Items taken from a data source
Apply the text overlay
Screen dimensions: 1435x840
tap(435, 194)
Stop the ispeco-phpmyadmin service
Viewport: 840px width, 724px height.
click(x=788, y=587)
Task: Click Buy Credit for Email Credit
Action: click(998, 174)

:: Exercise directions ::
Copy the material above line for line, keeping every character the same.

:: Final result ::
Apply the text overlay
Screen dimensions: 1435x840
tap(435, 194)
Stop the ispeco-phpmyadmin service
Viewport: 840px width, 724px height.
click(x=788, y=587)
Task: Click Buy Credit for Email Credit
Action: click(998, 174)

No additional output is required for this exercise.